Austerity (Takhalli). Beautification (Tahalli)
Traditionally Sufism emphasises self deprivation and the stripping away of the structures of the ego rather than on embellishment.
The disciple must first undo his vices both inner and outer like a young bride who throws away her old clothes to don fresh, new and her most beautiful clothes. To rid oneself of one’s vices requires a high degree of sincerity and strength of character that are difficult to find nowadays. Hence we have the reverse idea of beauty taking precedence over austerity. Sidi Hamza compares a novice’s heart with a darkened room in disorder. For him in order to create order one must first bring in light.
Sidi Hamza first radiates light in the heart of the novice, so that he might taste this beautification of the soul.
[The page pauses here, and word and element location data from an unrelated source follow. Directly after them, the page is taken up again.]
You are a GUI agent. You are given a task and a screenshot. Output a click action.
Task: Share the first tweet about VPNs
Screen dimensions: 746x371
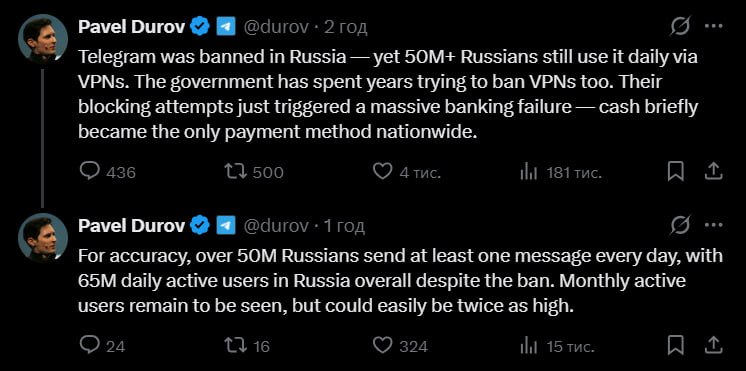714,171
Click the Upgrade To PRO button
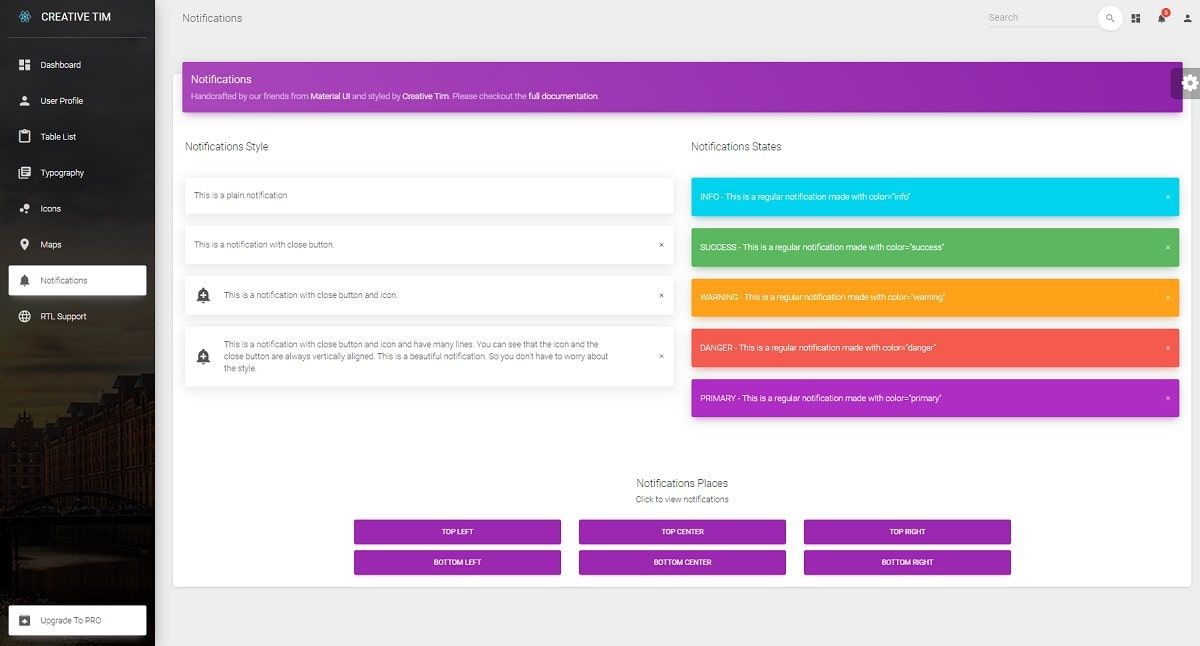Screen dimensions: 1200x646 pos(77,620)
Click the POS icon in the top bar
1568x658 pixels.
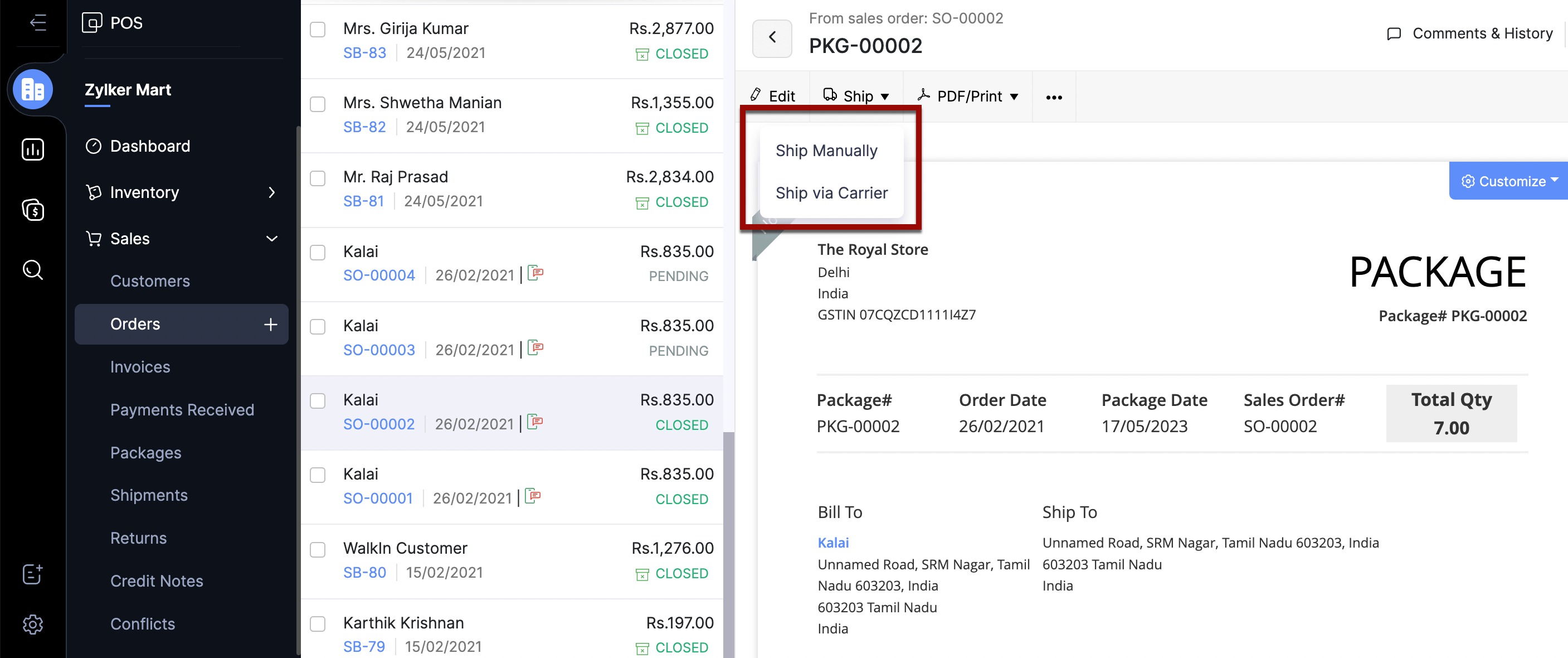[92, 23]
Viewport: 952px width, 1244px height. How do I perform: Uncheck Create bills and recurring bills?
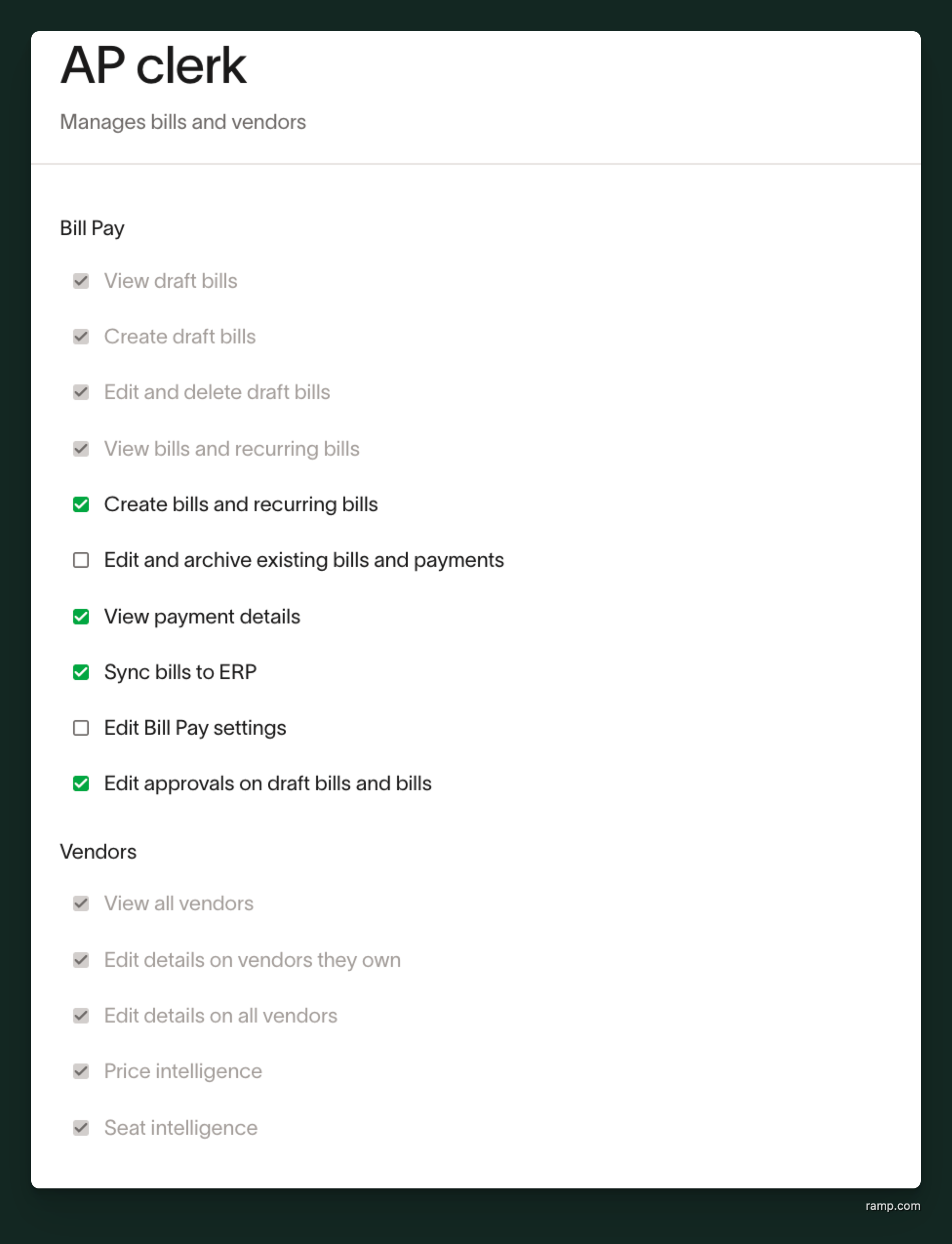81,504
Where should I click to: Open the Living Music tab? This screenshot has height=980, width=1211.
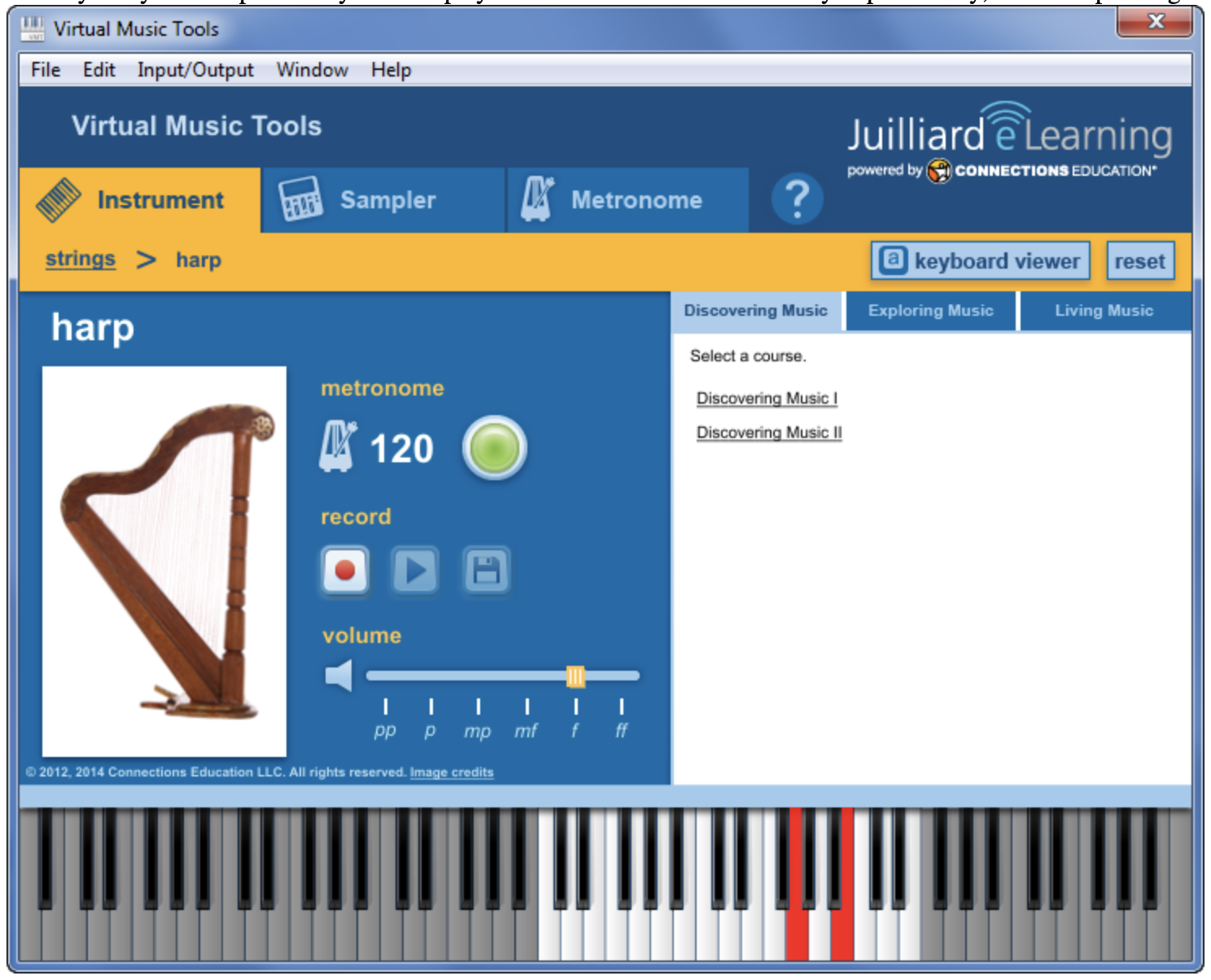(x=1104, y=311)
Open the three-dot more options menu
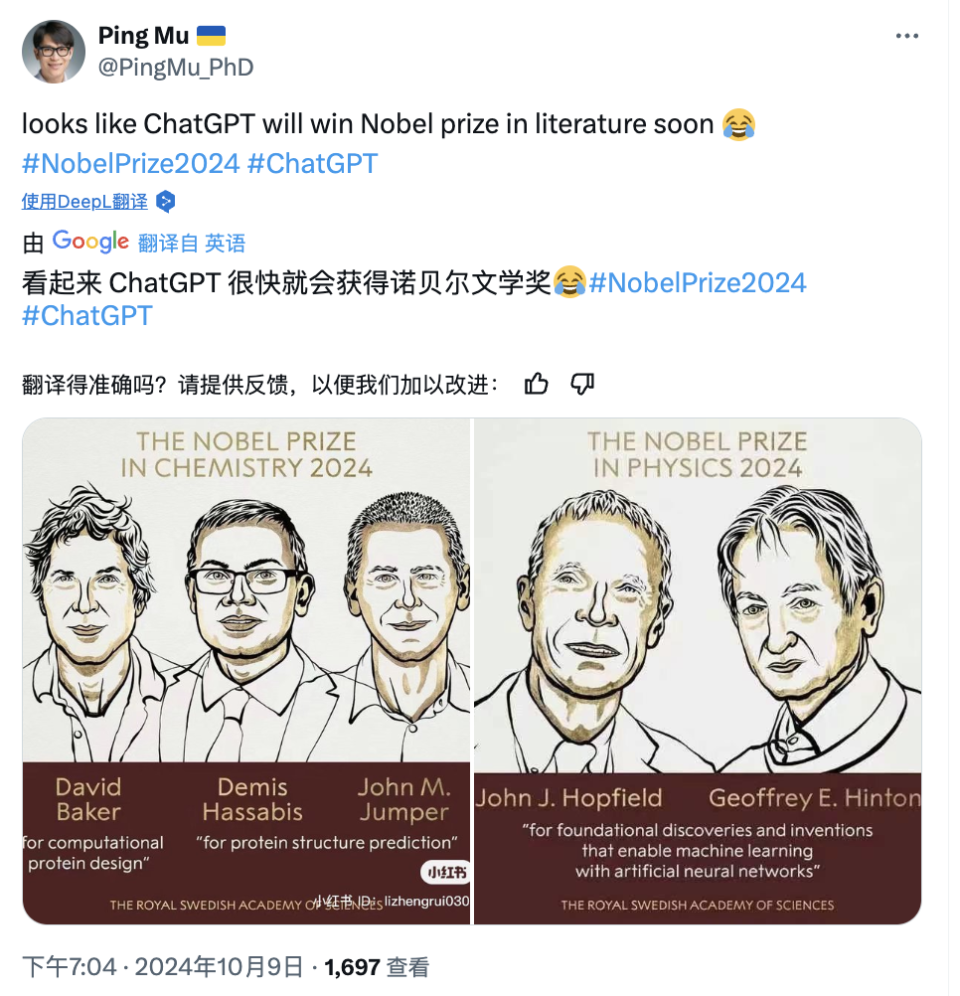Image resolution: width=960 pixels, height=996 pixels. 907,36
Then once the spiritual initiative has been seized, the disciple is ready for the second stage: The stripping down of the structures of the self to an austere minimum. These reforms do not constitute a change in the nature of Sufism. The repository and resource of the Quran and the secret (sirr) retain their essential status and importance. It is only the method and the way it is transmitted, particular to the living master, that has changed.